Seattle architect Tom Kundig is celebrated for crafting kinetic houses fitted with gears, wheels and pulleys and various other gizmos that open up structures to dramatic natural settings. He has won more than 50 awards, including top honors from the Cooper-Hewitt National Design Museum and the American Academy of Arts and Letters, and his firm, Olson Sundberg Kundig Allen Architects, was recently anointed with a 2009 AIA Honor Award for Firm of the Year. In 2009 alone his work has been published in the New York Times Magazine, Metropolitan Home and Architectural Record.
The non-stop pace of his current practice is rooted, somewhat paradoxically, in a long, freezing cold night spent trapped on the north face of a mountain when Kundig was a 20-year-old architecture student at the University of Washington. “To this day I can relive that night’s cycle of sunset, night sky, and sunrise with all of its meaning. It was a visceral awakening for me and my place in the world,” Kundig wrote in the preface to his monograph Tom Kundig: Houses (Princeton Architectural Press, 2006).
Kundig’s keen attention to both minute detail and big picture context plays out in designs that strike a balance between raw and refined. Case in point: an early work, the Brain Studio in Seattle (1998 – 2001), where rugged concrete walls are juxtaposed with honey-colored hardwood floors and a warm, book-lined space opens to the outdoors via large steel-case windows. A loft constructed of steel plates welded and folded into origami structure, the fireman’s pole egress from the loft, a special sentry window for the client’s hound dog Oscar, and naked light bulbs suspended from motorized industrial pulleys are typical of the idiosyncratic flourishes that Kundig develops in partnership with his clients. Other iconic residences include the Delta Shelter and Rolling Huts in Mazama, Wash.; Chicken Point Cabin in Hayden Lake, Idaho; and Kundig’s own home, Hot Rod House, in Seattle.
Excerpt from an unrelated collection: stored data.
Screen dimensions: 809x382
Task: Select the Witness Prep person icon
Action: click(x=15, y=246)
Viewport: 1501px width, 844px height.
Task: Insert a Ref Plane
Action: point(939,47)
Recently Kundig has taken on larger scale urban projects such as the Sun Valley Center for the Arts in Ketchum, Idaho; the T Bailey Offices in Anacortes, Wash.; and two large hotel and mixed-use projects in downtown Seattle. Though acclaim has brought in larger projects, Kundig continues to explore the personal realm in residential projects on all scales, from a 25-foot by 25-foot cabin retreat in Skyomimsh, Wash., to a glass, steel and concrete-block box that floats in the Idaho desert.
Kundig's lecture, which honors the memory of William F. Pendergrass, is sponsored by Kevin Roche, John Dinkeloo and Associates.